Darwin Core is the most widely adopted standard for sharing biodiversity information, providing a stable, well-documented glossary of terms that enables institutions, researchers, and data aggregators to exchange data about organisms, their occurrences in nature, and related evidence such as specimens, samples, and observations. Maintained by Biodiversity Information Standards (TDWG), it underpins the Global Biodiversity Information Facility (GBIF) and hundreds of other biodiversity data networks worldwide.
Background
Darwin Core originated from work by the TDWG community to create a common language for biological collection data. The standard was ratified by TDWG on October 9, 2009, drawing on earlier efforts including the original "Darwin Core" concept developed in the late 1990s for natural history collections. The name references Charles Darwin's foundational contributions to biodiversity science. Since ratification, the standard has been continuously maintained and extended by the Darwin Core Maintenance Group through an open process on GitHub.
Purpose & Scope
Darwin Core is scoped to biological collection data in the broadest sense: any record of an organism's existence at a place and time, whether documented through physical specimens, preserved samples, human observations, or machine sensors. The standard provides terms for describing taxa, occurrences, events, locations, geological contexts, and identification histories.
Explicitly out of scope are data interchange protocols (handled by standards like TAPIR and BioCASe), purely taxonomic name data (covered by the TDWG Taxon Name Usage standard), and non-biodiversity-related data.
Key Components
The standard comprises seven vocabularies and twelve documents:
Core vocabulary (http://rs.tdwg.org/dwc/) -- The main set of terms covering Record-level, Occurrence, Event, Location, Taxon, Identification, and other classes.
Controlled vocabularies -- Separate vocabularies for establishmentMeans, degreeOfEstablishment, and pathway, providing standardized values for describing how organisms arrive at and persist in locations.

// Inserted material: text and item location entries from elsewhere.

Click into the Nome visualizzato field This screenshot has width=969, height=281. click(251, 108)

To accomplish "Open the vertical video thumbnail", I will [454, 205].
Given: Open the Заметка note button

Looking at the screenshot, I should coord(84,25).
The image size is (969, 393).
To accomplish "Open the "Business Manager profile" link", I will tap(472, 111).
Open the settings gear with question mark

Chronometric Age Extension -- Terms for recording the results of chronometric age assays on material samples.
Humboldt Extension -- Added in 2024, this vocabulary supports reporting on ecological inventories and surveys, including hierarchical event structures and relative abundance data.

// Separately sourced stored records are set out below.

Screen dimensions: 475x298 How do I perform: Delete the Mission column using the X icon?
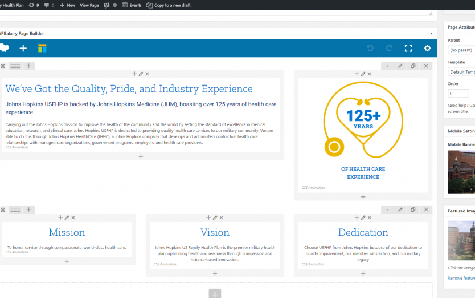click(73, 218)
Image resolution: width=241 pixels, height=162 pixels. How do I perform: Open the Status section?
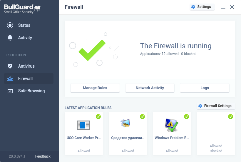(24, 25)
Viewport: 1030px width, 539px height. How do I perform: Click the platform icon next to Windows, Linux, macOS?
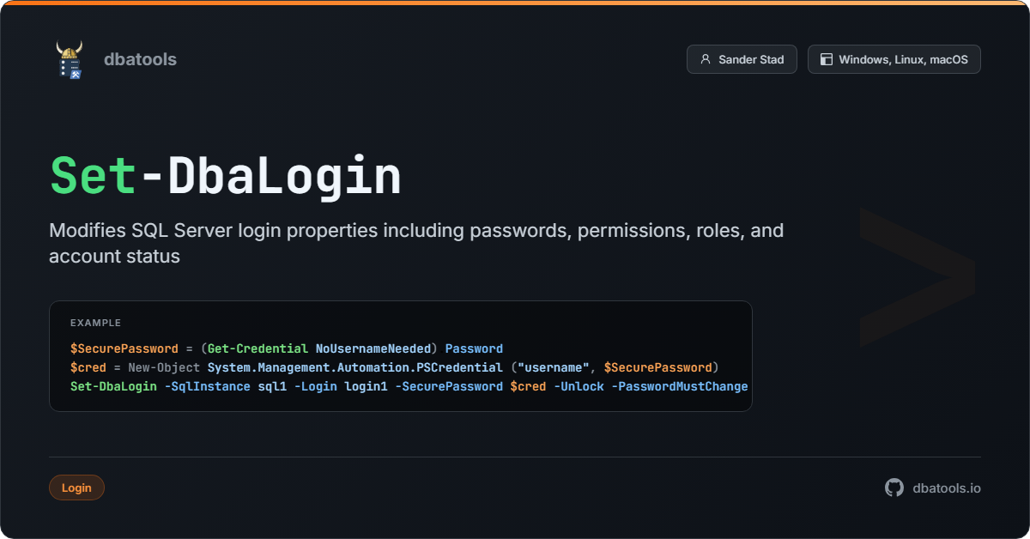point(826,59)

Serialization guides -- Separate documents for RDF, text (CSV/TSV using Darwin Core Archive format), and XML implementations.
Serializations & Technical Formats
Darwin Core data is most commonly exchanged as Darwin Core Archives (DwC-A), which are ZIP packages containing CSV/TSV files with a meta.xml descriptor conforming to the Darwin Core Text Guide. RDF representations use the DwC namespace (http://rs.tdwg.org/dwc/terms/) and a parallel IRI namespace (http://rs.tdwg.org/dwc/iri/) for non-literal values. XML serialization follows the Darwin Core XML Guide.
Governance & Maintenance
The Darwin Core Maintenance Group, operating under TDWG governance, manages all modifications and enhancements. Proposals are submitted as GitHub issues, discussed openly, and decided according to TDWG's published standards process. The standard is licensed under CC-BY 4.0, and all normative content is maintained in the tdwg/dwc GitHub repository.
Notable Implementations
Darwin Core is the backbone of the GBIF network, which aggregates over 2.5 billion occurrence records from thousands of institutions. The Atlas of Living Australia, iDigBio, VertNet, and national biodiversity portals across the world rely on Darwin Core for data exchange. The Darwin Core Archive format is the primary mechanism for publishing datasets to GBIF and similar aggregators. OBIS (Ocean Biodiversity Information System) extends Darwin Core for marine biodiversity data.
Related Standards
Darwin Core is closely related to ABCD (Access to Biological Collection Data), another TDWG standard that takes a more comprehensive, highly structured XML approach to the same domain. The two standards serve complementary roles: Darwin Core favors simplicity and flat structures, while ABCD supports deeply nested, atomized data. Many data networks support both.